Trabajo como geólogo en el Parque Nacional del Valle de la Muerte de Nevada. Estos últimos meses estuvimos estudiando «El Agujero del Diablo», una famosa formación geológica cuya profundidad es inexacta. A mí, ese sitio siempre me pareció sumamente extraño. No es solo porque nadie sabe como se formó y que ocasiona que haga lo que hace, hay algo más. Algo… que no está bien.
La otra vez, hicimos descender un pequeño submarino para poder elaborar un mapa del laberinto de cuevas que sabemos que hay debajo, aunque por décadas el acceso ha sido imposible. Deseábamos saber que tan profundo se podía llegar. El hecho de que un sismo en China fuera capaz de aumentar el nivel de agua en esta zona de Nevada, nos hacía suponer que era mucho más profundo de lo que habíamos propuesto al principio.
El submarino trazó los primeros 15 metros. Fue complicado obtener una señal aceptable; el contenido mineral del agua resultaba inadecuado para nuestros sistemas y la forma en que se comunican entre ellos, por no decir una vez que se llega hasta el fondo, la elevada temperatura del agua en los conductos geotermales podría descomponer el dron sin remedio.

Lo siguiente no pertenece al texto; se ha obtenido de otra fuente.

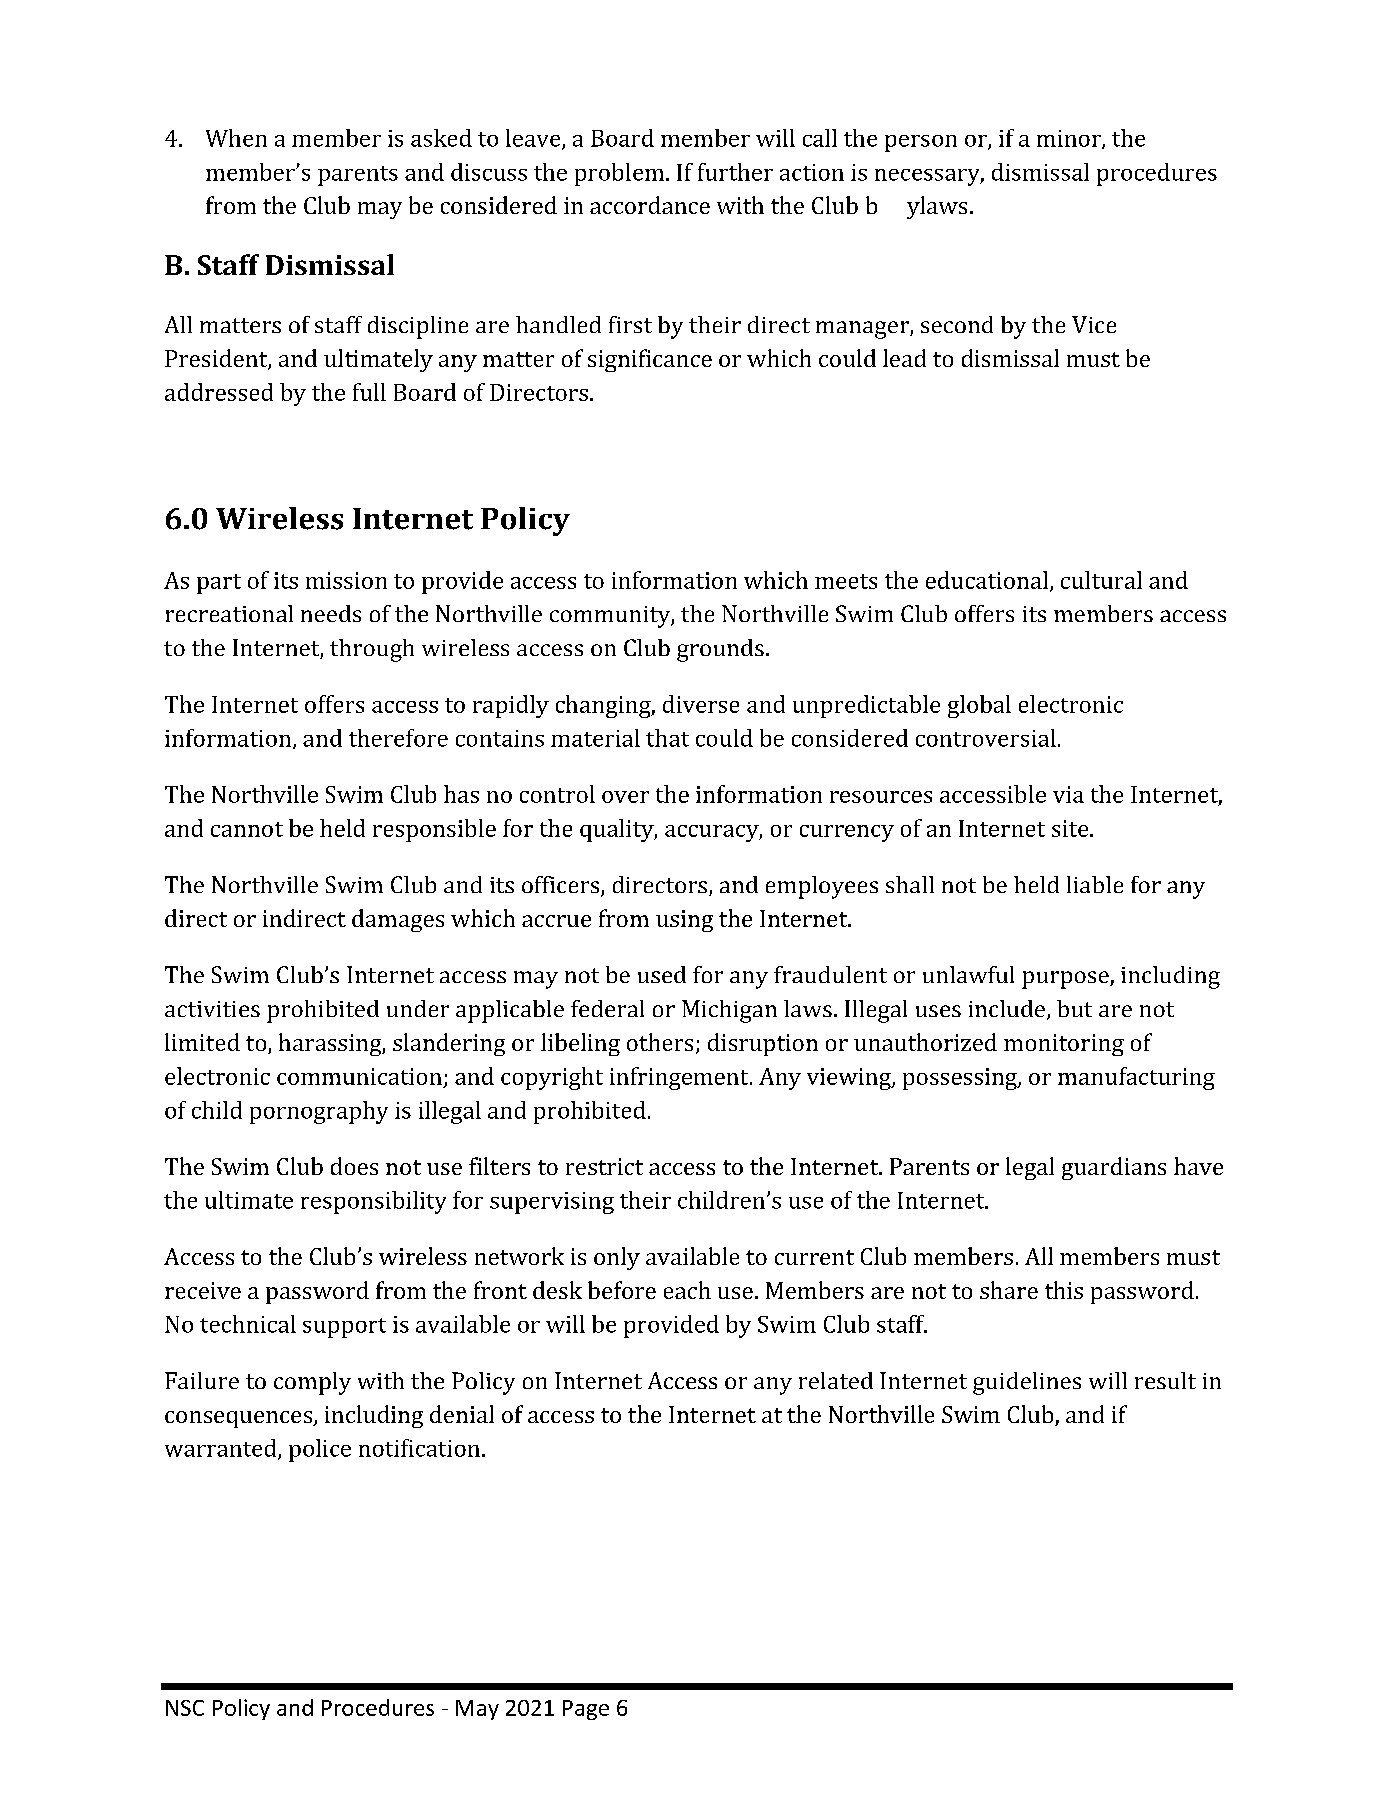  Describe the element at coordinates (354, 1166) in the screenshot. I see `does` at that location.
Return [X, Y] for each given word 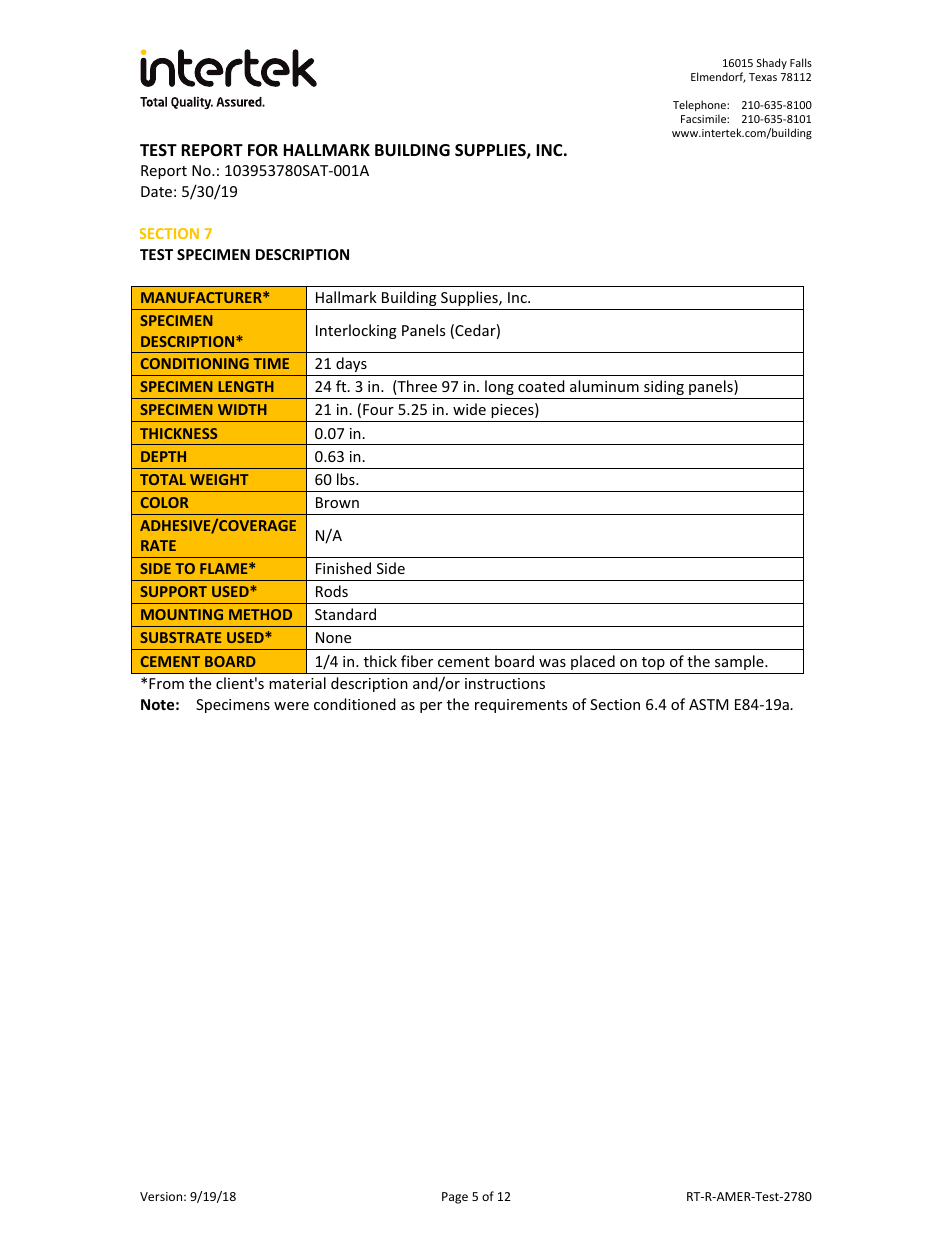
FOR [263, 150]
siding [664, 387]
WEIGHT [219, 479]
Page [455, 1198]
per [431, 707]
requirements [521, 706]
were [291, 706]
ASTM [708, 704]
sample [740, 662]
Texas [763, 77]
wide [469, 409]
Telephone [700, 105]
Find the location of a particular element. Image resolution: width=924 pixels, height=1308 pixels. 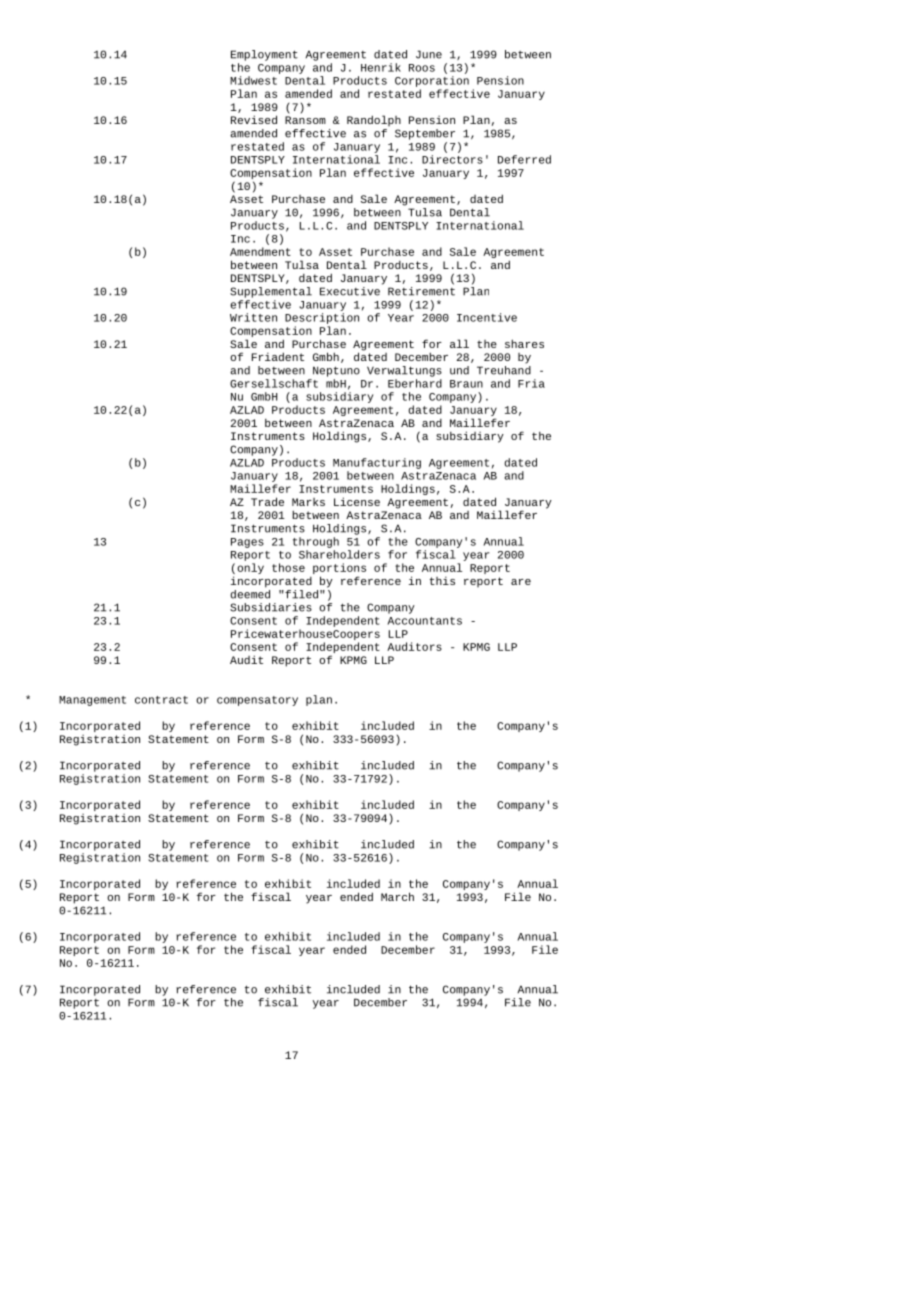

Braun is located at coordinates (466, 384).
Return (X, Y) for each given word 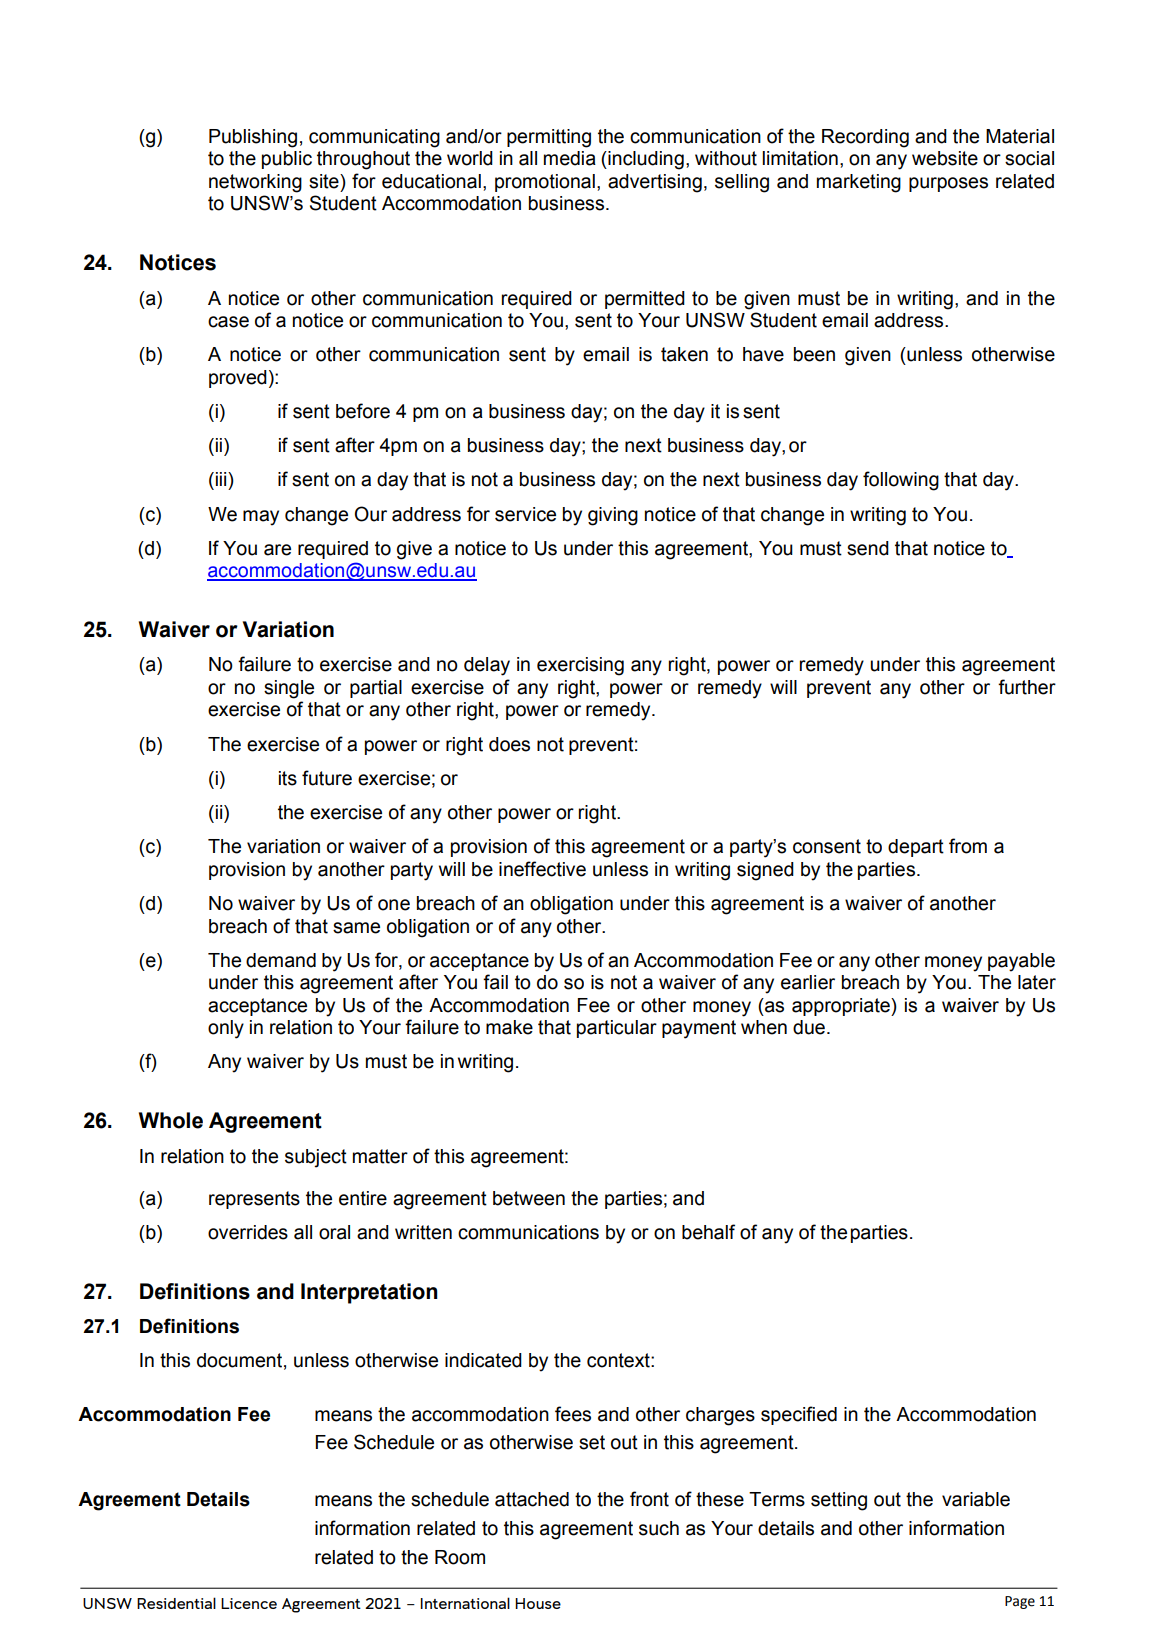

A los 23 metros, la señal comenzó a distorsionar, cortándose de tal manera que no hacíamos sino preguntarnos si el submarino se habría estrellado o dañado. Cuando lográbamos mover el dron, explorábamos las cuevas y descendíamos más profundo. El agua estaba hirviendo y conforme la presión aumentaba, la temperatura también. El submarino era capaz de resistir hasta 200 grados Celsius y algunas bolsas de agua estaban aproximándose a dicho máximo.
Greg, el tipo que manejaba el equipo óptico, dijo que veía unos destellos luminosos muy por debajo de nuestra ubicación, los cuales coincidían con ciertas explosiones de calor. Yo dije que era el equipo que estaba funcionando mal, pero él insistió.
De pronto, el nivel del agua empezó a elevarse. Pero lo que más nos sorprendió, fue el modo en que el agua cambió de color. Pasó de su tono normal a un tono rojizo. Greg miró en la pantalla y se dio cuenta de que la profundidad del agua en la gruta—de 11 metros inicialmente— había pasado a ser a 107,600 metros. Pensamos que se trataba de un error.
Vimos más destellos en la pantalla mientras el agua hacía espuma y enviaba burbujas a la superficie, hasta que la transmisión se cortó. No pudimos restablecerla.
Por la noche analizamos el vídeo y descubrimos un pico pequeño en la pista de audio, (cuando la profundidad de la gruta se hizo imposible de medir). Amplificamos y aclaramos la señal para reproducirlo. Tuvimos que oírlo veinte veces seguidas, a pesar de haber escuchado perfectamente la primera vez.
«Déjenme dormir. Déjenme soñar. Pronto, voy a ascender».
Coincidiendo con el aumento de profundidad y la última palabra de la frase, surgió otro destello en el fotograma del final, antes de que el dron se apagara. Entonces Greg lo aclaró y vimos lo que era. Un ojo rojo del tamaño de una casa, a 107,600 metros de distancia.